Data supplied |
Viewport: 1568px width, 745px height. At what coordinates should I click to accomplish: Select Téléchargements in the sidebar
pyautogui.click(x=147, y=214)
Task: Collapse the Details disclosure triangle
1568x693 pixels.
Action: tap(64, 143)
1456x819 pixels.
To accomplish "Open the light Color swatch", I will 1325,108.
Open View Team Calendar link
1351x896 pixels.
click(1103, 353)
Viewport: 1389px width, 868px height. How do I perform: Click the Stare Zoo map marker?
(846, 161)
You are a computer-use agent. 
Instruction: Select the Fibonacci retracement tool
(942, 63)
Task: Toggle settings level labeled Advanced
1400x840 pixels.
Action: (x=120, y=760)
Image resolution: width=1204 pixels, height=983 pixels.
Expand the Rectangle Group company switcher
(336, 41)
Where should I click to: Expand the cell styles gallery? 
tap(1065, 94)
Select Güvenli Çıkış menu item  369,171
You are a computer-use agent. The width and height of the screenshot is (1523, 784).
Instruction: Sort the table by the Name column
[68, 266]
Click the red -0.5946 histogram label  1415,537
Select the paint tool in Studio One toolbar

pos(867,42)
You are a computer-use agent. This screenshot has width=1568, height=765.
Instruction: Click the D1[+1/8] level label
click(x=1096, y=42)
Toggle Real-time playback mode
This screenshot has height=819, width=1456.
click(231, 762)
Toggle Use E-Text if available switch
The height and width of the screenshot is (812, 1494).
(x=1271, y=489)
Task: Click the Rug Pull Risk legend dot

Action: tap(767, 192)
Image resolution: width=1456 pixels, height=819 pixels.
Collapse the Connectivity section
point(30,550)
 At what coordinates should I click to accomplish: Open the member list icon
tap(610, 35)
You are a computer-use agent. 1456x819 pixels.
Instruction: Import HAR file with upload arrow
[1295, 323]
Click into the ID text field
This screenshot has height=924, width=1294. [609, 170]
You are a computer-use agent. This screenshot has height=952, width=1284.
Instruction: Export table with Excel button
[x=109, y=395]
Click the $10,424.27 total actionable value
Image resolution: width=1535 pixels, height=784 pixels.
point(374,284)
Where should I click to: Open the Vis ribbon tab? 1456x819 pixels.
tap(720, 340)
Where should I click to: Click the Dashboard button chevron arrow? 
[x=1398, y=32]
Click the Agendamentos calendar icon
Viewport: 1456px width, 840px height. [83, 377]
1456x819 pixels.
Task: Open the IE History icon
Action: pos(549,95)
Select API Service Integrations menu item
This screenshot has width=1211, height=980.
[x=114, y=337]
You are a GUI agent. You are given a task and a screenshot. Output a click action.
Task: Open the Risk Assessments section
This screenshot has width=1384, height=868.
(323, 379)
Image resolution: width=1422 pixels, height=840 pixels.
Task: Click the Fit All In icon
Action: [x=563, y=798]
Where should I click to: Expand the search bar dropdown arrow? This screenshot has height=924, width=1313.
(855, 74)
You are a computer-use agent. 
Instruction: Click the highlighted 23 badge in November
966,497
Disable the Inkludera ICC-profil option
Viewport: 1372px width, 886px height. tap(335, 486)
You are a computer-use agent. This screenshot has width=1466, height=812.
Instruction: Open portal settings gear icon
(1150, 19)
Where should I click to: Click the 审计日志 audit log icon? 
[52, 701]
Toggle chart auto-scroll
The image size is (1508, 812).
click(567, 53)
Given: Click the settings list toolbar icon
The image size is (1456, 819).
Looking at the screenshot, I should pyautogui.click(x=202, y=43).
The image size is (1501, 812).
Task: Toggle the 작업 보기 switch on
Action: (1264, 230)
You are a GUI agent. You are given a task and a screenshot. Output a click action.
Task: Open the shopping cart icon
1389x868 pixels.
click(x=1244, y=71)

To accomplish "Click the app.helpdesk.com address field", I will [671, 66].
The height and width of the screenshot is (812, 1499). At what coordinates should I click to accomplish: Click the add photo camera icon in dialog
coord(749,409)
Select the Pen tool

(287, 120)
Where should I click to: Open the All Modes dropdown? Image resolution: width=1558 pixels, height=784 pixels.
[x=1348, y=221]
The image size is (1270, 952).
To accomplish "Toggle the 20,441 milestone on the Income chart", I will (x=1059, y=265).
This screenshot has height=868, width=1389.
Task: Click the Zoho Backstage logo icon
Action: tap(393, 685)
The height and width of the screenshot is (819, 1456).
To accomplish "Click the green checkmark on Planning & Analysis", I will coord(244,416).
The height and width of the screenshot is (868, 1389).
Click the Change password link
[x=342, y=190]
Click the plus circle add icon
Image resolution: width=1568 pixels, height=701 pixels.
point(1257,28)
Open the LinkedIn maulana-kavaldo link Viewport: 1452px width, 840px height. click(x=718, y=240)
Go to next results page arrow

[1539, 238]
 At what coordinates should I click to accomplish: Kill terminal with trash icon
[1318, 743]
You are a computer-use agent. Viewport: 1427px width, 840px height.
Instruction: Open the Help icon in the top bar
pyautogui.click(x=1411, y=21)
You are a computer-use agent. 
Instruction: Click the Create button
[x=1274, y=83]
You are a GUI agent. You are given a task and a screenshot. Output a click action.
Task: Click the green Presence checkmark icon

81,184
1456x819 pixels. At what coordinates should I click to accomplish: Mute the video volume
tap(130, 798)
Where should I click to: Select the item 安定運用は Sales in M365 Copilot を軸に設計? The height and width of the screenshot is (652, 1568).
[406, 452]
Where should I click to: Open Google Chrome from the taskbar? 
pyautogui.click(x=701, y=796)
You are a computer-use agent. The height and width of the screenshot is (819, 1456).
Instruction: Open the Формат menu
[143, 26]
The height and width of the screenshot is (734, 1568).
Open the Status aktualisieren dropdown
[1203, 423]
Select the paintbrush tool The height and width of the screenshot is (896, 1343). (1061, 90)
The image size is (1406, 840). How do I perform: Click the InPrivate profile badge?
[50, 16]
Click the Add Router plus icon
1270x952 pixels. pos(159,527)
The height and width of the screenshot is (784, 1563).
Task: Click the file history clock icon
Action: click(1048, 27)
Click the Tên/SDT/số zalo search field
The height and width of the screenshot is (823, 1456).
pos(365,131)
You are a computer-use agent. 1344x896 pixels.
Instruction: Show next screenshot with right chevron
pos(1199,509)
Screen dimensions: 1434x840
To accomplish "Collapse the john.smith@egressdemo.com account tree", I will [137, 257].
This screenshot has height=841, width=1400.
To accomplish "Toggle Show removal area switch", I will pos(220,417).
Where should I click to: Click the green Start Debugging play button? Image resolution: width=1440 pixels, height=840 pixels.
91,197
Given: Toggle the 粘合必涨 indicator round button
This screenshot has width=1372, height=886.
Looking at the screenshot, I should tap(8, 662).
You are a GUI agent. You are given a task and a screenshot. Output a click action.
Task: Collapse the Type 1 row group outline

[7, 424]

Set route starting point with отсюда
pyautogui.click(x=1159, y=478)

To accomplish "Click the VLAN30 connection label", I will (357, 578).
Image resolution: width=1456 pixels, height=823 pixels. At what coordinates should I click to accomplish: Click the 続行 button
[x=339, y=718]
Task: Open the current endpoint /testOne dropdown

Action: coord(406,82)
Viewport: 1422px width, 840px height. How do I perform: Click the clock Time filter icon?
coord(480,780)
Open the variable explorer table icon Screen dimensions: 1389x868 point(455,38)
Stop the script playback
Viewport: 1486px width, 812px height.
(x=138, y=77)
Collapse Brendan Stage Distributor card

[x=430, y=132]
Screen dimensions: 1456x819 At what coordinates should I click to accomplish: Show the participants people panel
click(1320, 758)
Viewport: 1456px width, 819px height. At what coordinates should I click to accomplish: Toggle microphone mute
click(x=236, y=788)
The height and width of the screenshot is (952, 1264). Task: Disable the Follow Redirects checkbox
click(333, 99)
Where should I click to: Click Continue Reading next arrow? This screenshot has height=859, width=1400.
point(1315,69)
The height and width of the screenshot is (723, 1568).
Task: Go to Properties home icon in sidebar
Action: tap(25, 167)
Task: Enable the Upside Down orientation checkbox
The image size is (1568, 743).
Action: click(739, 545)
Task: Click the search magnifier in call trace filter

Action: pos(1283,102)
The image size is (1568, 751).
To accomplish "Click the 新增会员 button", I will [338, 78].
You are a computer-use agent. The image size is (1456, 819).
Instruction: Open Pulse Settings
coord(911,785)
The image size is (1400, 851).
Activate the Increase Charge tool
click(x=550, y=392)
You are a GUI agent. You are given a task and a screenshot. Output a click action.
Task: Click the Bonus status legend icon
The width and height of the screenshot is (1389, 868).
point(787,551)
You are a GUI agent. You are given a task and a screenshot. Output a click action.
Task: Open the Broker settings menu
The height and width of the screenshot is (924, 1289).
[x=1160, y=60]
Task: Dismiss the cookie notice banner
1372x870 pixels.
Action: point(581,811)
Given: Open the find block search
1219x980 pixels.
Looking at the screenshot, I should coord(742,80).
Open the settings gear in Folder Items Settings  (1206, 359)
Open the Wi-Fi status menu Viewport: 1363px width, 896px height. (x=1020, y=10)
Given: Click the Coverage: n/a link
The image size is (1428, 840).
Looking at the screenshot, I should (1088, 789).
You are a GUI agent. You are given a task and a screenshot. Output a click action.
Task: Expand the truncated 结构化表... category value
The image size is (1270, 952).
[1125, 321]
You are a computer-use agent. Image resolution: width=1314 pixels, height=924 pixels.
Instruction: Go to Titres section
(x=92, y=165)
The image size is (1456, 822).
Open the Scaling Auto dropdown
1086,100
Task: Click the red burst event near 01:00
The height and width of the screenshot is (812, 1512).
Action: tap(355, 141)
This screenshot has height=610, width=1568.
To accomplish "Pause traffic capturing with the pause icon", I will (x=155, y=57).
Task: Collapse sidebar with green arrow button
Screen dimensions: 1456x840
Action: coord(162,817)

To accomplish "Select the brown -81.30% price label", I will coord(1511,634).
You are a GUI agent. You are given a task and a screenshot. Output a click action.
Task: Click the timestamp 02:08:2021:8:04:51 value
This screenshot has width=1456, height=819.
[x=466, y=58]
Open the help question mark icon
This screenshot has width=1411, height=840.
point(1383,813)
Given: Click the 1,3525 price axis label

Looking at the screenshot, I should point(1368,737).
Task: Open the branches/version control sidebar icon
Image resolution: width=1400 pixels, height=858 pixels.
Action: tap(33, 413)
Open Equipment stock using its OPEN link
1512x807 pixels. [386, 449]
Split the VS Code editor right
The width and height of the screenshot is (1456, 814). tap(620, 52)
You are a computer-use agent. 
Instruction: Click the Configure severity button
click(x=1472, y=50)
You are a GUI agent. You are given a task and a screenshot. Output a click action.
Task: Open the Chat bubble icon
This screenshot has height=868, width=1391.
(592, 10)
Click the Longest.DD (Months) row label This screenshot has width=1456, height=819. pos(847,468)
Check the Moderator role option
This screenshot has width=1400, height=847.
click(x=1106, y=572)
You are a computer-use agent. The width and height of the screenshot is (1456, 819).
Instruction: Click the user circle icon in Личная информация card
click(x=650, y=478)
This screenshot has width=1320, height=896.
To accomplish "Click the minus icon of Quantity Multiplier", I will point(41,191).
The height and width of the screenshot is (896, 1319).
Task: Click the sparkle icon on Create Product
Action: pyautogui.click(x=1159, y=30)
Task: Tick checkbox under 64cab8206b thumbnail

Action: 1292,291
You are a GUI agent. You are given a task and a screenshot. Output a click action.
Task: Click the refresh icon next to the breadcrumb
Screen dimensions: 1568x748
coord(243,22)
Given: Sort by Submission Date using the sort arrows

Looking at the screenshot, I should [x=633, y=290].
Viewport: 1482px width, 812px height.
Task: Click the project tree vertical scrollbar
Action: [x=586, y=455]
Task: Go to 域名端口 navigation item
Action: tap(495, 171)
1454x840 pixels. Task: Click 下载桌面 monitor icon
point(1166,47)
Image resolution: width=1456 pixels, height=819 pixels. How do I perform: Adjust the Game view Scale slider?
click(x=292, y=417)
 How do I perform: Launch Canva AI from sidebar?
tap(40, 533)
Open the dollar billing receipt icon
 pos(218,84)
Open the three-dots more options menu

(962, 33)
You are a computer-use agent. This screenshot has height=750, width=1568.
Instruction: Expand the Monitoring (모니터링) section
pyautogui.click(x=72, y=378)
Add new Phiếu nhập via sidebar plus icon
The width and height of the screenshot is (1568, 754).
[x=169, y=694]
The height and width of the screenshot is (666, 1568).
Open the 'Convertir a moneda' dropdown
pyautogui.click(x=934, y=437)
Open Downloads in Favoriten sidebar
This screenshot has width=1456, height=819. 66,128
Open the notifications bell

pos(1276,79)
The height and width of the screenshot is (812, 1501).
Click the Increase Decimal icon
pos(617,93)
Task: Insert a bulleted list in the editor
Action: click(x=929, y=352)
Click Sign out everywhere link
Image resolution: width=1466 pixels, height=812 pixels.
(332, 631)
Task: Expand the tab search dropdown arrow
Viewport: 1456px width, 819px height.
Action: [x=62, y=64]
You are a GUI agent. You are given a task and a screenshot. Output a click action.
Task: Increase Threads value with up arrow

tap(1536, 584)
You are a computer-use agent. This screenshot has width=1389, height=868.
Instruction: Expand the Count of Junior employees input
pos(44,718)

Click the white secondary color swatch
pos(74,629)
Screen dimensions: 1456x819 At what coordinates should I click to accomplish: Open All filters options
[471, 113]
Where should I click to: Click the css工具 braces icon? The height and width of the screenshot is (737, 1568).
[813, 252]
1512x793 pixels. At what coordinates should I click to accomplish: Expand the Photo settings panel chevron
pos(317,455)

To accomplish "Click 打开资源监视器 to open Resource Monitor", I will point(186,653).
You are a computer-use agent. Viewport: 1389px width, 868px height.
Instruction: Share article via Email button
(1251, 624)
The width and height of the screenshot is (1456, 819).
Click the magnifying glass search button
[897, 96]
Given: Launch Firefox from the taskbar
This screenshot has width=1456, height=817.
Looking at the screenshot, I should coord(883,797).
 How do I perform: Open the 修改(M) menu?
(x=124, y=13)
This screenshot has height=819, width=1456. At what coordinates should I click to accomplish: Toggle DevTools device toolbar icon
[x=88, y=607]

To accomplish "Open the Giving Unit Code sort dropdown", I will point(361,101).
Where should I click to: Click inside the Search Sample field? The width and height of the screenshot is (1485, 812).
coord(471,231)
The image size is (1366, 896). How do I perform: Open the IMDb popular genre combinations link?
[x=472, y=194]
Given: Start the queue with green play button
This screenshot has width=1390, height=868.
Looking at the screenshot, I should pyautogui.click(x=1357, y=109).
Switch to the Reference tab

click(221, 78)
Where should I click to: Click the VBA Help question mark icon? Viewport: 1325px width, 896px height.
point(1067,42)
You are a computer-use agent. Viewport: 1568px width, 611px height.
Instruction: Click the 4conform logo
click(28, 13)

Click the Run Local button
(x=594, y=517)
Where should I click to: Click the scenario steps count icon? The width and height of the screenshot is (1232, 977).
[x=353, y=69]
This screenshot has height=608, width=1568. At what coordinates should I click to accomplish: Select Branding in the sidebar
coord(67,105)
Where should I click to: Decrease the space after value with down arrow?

Problem details |
Using the entries above, give back exactly the line containing "Task: Click the search", the line containing "Task: Click the timestamp", and every line between them, and nothing else.

Solution to the problem |
Task: Click the search magnifier in call trace filter

Action: pos(1283,102)
The image size is (1568, 751).
To accomplish "Click the 新增会员 button", I will [338, 78].
You are a computer-use agent. The image size is (1456, 819).
Instruction: Open Pulse Settings
coord(911,785)
The image size is (1400, 851).
Activate the Increase Charge tool
click(x=550, y=392)
You are a GUI agent. You are given a task and a screenshot. Output a click action.
Task: Click the Bonus status legend icon
The width and height of the screenshot is (1389, 868).
point(787,551)
You are a GUI agent. You are given a task and a screenshot. Output a click action.
Task: Open the Broker settings menu
The height and width of the screenshot is (924, 1289).
[x=1160, y=60]
Task: Dismiss the cookie notice banner
1372x870 pixels.
Action: point(581,811)
Given: Open the find block search
1219x980 pixels.
Looking at the screenshot, I should coord(742,80).
Open the settings gear in Folder Items Settings  (1206, 359)
Open the Wi-Fi status menu Viewport: 1363px width, 896px height. (x=1020, y=10)
Given: Click the Coverage: n/a link
The image size is (1428, 840).
Looking at the screenshot, I should (1088, 789).
You are a GUI agent. You are given a task and a screenshot. Output a click action.
Task: Expand the truncated 结构化表... category value
The image size is (1270, 952).
[1125, 321]
You are a computer-use agent. Image resolution: width=1314 pixels, height=924 pixels.
Instruction: Go to Titres section
(x=92, y=165)
The image size is (1456, 822).
Open the Scaling Auto dropdown
1086,100
Task: Click the red burst event near 01:00
The height and width of the screenshot is (812, 1512).
Action: tap(355, 141)
This screenshot has height=610, width=1568.
To accomplish "Pause traffic capturing with the pause icon", I will (x=155, y=57).
Task: Collapse sidebar with green arrow button
Screen dimensions: 1456x840
Action: coord(162,817)

To accomplish "Select the brown -81.30% price label", I will coord(1511,634).
You are a GUI agent. You are given a task and a screenshot. Output a click action.
Task: Click the timestamp 02:08:2021:8:04:51 value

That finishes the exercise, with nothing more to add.